# Apple iPad 4 kabellos mit Verstärker verbinden



## Johnny the Gamer (18. September 2013)

*Apple iPad 4 kabellos mit Verstärker verbinden*

Hallo liebe Leute,

Wie verbinde ich mein iPad 4 am besten kabellos mit meinem Vollverstärker ?
Wichtig ist mir, dass ich nicht den Fernseher dafür zu laufen haben muss und ich simfy auf mein Vollverstärker bringen kann...

Ich hoffe ihr könnt mir helfen ! 

Grüße aus Berlin,
Jo


----------



## Laudian (18. September 2013)

*AW: Apple iPad 4 kabellos mit Verstärker verbinden*

Es wäre natürlich hilfreich wenn wir wüssten was für Eingänge dein Verstärker hat, bzw. um welchen Verstärker es sich handelt.


----------



## Gast20140625 (18. September 2013)

*AW: Apple iPad 4 kabellos mit Verstärker verbinden*

Was für ein Verstärker?

Sehr wahrscheinlch wirdst du irgendein Gerät benötigen, an das du Streamen kannst du welches dir dann deinen Ton von Digital und kabellos auf Klinke (oder was auch immer) ändert.
Mit dem Apple TV wird das wahrscheinlich super funzen, der ist aber auch nicht gerade geschenkt. Wobei 99 Euro eigentlich garnicht so viel ist.


----------



## Johnny the Gamer (18. September 2013)

Ich besitze den Marantz pm15s1.

Wie sieht's denn ist dem Airport Express aus?


----------



## Laudian (18. September 2013)

*AW: Apple iPad 4 kabellos mit Verstärker verbinden*

Der Airport Express ist mit Sicherheit eine Möglichkeit, nur müsstest du dann ein Kabel legen. Entweder vom Modem zum Airport, oder vom Airport zum Verstärker.
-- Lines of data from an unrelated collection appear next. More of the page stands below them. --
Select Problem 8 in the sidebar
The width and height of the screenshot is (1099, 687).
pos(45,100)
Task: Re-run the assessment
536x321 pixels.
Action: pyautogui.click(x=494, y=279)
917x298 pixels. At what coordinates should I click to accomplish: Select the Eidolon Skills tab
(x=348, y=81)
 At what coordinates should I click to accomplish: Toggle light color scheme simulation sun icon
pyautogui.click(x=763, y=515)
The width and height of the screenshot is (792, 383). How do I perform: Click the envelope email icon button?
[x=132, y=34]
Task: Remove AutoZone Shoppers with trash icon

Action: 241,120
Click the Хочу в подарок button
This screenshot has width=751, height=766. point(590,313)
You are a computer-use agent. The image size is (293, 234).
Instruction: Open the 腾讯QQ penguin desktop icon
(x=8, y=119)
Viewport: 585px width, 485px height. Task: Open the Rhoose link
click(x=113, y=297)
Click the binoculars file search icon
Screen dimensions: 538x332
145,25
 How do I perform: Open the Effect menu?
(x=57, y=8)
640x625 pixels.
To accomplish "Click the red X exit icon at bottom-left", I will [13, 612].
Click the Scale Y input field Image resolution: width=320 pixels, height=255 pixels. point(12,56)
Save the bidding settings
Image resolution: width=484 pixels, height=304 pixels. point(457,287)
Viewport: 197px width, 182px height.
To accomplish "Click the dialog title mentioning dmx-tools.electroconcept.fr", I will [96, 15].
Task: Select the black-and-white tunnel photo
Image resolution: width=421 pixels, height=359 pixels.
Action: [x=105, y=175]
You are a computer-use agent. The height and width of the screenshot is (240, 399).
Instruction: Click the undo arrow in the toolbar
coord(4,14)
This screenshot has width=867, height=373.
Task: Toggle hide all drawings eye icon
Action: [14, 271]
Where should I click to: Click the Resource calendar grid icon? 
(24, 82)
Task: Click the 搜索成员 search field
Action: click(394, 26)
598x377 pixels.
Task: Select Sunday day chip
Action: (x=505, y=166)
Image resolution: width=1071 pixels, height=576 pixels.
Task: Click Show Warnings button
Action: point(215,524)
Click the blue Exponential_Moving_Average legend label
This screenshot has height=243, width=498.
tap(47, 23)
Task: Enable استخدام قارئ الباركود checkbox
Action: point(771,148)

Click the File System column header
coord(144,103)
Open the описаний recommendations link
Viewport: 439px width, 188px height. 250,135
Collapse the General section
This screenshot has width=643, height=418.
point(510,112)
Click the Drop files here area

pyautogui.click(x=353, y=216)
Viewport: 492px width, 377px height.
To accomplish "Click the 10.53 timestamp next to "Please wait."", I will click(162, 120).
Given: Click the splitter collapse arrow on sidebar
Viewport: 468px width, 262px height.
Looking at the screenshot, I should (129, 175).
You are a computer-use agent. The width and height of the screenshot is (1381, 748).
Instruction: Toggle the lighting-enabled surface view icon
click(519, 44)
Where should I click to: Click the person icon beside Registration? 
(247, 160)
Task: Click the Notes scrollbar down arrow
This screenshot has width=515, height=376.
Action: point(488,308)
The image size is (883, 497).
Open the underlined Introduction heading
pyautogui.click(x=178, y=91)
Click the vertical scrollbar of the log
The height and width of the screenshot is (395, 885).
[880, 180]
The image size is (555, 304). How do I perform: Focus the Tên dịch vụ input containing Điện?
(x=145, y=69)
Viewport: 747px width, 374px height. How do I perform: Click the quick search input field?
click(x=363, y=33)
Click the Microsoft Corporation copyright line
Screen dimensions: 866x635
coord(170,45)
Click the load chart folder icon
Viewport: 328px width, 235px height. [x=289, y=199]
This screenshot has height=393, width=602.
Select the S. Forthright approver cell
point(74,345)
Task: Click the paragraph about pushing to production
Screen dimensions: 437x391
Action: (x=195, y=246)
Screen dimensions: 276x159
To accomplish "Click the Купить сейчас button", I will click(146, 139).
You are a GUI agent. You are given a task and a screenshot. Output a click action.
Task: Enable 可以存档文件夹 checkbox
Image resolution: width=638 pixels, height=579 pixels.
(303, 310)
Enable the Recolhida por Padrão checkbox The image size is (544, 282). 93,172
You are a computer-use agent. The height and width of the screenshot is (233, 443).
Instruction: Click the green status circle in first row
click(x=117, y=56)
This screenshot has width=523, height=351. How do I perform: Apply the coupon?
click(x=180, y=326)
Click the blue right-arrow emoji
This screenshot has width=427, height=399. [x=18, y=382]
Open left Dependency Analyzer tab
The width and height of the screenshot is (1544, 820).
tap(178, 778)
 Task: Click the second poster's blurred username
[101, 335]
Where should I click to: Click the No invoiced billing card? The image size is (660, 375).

Wenn du schon ein vernünftigen WLAN-Router hast macht das aber nicht wirklich Sinn, in dem Fall könnte man z.B. gegen einen leichten Aufpreis ein AppleTV + einen DAC kaufen. Dann würde man sich sogar noch die Möglichkeit offen halten das ganze auch mal am Fernseher zu benutzen (geht aber natürlich auch ohne).


----------



## Johnny the Gamer (18. September 2013)

Dass ein Kabel zwischen dem Gerät und dem Verstärker liegt, ist kein Problem. Ich will bloß auf der Couch mit dem iPad sitzen können ohne, dass irgendein Kabel dranhängt...


----------



## Laudian (18. September 2013)

*AW: Apple iPad 4 kabellos mit Verstärker verbinden*

Was für einen WLAN-Router benutzt du denn bisher ? Wäre ja doof wenn der Airport am Ende schlechter ist als der jetzige.


----------



## Johnny the Gamer (18. September 2013)

*AW: Apple iPad 4 kabellos mit Verstärker verbinden*

Was hat denn das ganze mit dem Router zu tun ? Ich möchte doch gleichzeitig mit dem Internet verbunden sein und Musik zum Vollverstärker bringen...
Router ist einer von D-Link und nicht gerade alt !


----------



## Laudian (18. September 2013)

*AW: Apple iPad 4 kabellos mit Verstärker verbinden*

Naja, der "Airport Express" ist ein WLAN Router, der unter anderem AirPlay fähig ist.
Deswegen würde ich ja eher zum AppleTV greifen wenn du bereits einen guten Router hast. Den kann man zwar nicht direkt an den Verstärker anschließen, aber mit einem DAC für 30-40€ ist das schon eine vernünftige Lösung, die vor allem mehr Möglichkeiten bietet als nur Musik abzuspielen.


----------



## Cook2211 (19. September 2013)

*AW: Apple iPad 4 kabellos mit Verstärker verbinden*

Die Frage ist, was du denn ausgeben möchtest?
Eine sehr hochwertige Alternative inklusive AirPlay Funktion zum Streamen mit Apple Geräten, wäre so was:

N-50-K Pure Audio Netzwerk-Player mit Front-USB-Anschluss, High-Bit-Signalverarbeitung, USB DAC und Auto Sound Retriever (Schwarz) - Pioneer Netzwerkplayer

http://www.testberichte.de/p/pioneer-tests/n-50-testbericht.html

Aber das ist natürlich ein teurer Spaß....


----------



## Johnny the Gamer (19. September 2013)

Ein dac für 30 bis 40 € ? Ist der qualitativ auch einigermaßen gut ?


----------



## mülla1 (19. September 2013)

*AW: Apple iPad 4 kabellos mit Verstärker verbinden*

Die günstige Variante wäre einfach iTunes remote auf deinem ipad zu installen und dann via deinem PC die Musik abzuspielen. Mit dem ipad könntest du dann deine library einsehen und sie auch steuern. Hab ich in iPhone Zeiten auch immer so gemacht


----------



## Johnny the Gamer (19. September 2013)

Naja, es geht doch aber darum, dass wir die Musik über die große HiFi-anläge hören können...


----------



## Laudian (19. September 2013)

*AW: Apple iPad 4 kabellos mit Verstärker verbinden*



mülla schrieb:


> Die günstige Variante wäre einfach iTunes remote auf deinem ipad zu installen und dann via deinem PC die Musik abzuspielen. Mit dem ipad könntest du dann deine library einsehen und sie auch steuern. Hab ich in iPhone Zeiten auch immer so gemacht


 
Und wie stellst du dir das mit Simfy vor ?



Johnny the Gamer schrieb:


> Ein dac für 30 bis 40 € ? Ist der qualitativ auch einigermaßen gut ?


 
Für normalen Stereosound ist das auf jeden Fall in Ordnung. Das wird dann zwar ein hässlicher Plastikkasten sein, aber den muss ja keiner sehen.

An sowas hier hätte ich gedacht:
FiiO D03K Taishan - HEADSOUND audio

Fiio ist dafür bekannt, gut klingende Produkte herauszubringen. Abstriche muss man dafür natürlich bei der Verarbeitung machen.


----------